Mark Elliott, the chairman of the Orlando museum’s board of trustees, said in a statement that the museum “has recommitted itself to its mission to provide excellence in the visual arts with its exhibitions, collections, and educational programming” in the wake of the scandal.

Barzman admitted to the FBI — after repeated denials in interviews with federal agents, leading to Tuesday’s felony charge — that he made a false provenance for the paintings by claiming in a notarized document that they had been found in television writer Thad Mumford’s storage locker.

Barzman previously ran an auction business where he bought and resold the contents of unpaid storage units. He bought Mumford’s locker in 2012.

Mumford, who died in 2018, told investigators he had never owned any Basquiat art, and the paintings were not in the unit the last time he had opened it.

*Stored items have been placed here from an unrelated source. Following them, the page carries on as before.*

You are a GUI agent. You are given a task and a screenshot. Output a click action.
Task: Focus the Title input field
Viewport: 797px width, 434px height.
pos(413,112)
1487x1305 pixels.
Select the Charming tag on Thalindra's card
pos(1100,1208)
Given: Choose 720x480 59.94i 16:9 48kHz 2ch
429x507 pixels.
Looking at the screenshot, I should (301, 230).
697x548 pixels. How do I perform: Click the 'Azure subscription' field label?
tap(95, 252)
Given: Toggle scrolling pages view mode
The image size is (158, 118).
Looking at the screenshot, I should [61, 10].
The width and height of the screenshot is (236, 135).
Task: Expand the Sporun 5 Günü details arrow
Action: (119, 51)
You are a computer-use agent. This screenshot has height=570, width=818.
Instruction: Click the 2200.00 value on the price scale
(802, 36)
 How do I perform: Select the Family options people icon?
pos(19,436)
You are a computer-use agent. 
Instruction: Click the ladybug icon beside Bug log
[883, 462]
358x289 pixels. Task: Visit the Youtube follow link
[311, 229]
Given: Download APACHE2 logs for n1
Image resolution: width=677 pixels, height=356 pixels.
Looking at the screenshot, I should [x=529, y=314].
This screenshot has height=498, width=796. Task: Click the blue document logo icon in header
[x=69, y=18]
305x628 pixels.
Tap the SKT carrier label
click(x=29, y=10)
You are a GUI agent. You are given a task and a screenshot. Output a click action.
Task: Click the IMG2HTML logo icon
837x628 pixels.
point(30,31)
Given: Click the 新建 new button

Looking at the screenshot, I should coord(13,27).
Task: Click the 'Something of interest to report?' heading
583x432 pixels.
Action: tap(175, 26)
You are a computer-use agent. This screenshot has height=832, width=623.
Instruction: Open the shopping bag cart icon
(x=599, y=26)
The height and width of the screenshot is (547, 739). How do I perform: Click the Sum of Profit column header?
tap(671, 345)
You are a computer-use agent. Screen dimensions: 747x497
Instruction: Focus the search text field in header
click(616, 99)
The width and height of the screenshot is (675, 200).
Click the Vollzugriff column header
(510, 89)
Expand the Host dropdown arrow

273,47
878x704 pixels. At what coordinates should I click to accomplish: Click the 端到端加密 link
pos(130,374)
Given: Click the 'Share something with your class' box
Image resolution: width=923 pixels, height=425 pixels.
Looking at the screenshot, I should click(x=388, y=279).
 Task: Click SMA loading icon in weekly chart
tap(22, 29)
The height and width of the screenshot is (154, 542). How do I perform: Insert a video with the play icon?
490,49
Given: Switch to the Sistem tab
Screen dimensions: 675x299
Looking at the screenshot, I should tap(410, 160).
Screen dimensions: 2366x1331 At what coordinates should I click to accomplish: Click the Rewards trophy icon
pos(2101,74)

Experts pointed out that the cardboard used in at least one of the pieces included FedEx typeface that wasn’t used until 1994, about six years after Basquiat died, according to a federal search warrant. The artwork had been marketed as painted in 1982.

Barzman and “J.F.” would make the paintings on cardboard with various materials and then “age” them outdoors so the artwork would look like it was painted in the 1980s, according to Barzman’s plea agreement.

But on the back of one of the paintings seized from the Orlando museum, a crucial clue remained: A mailing label bearing Barzman’s name, painted over.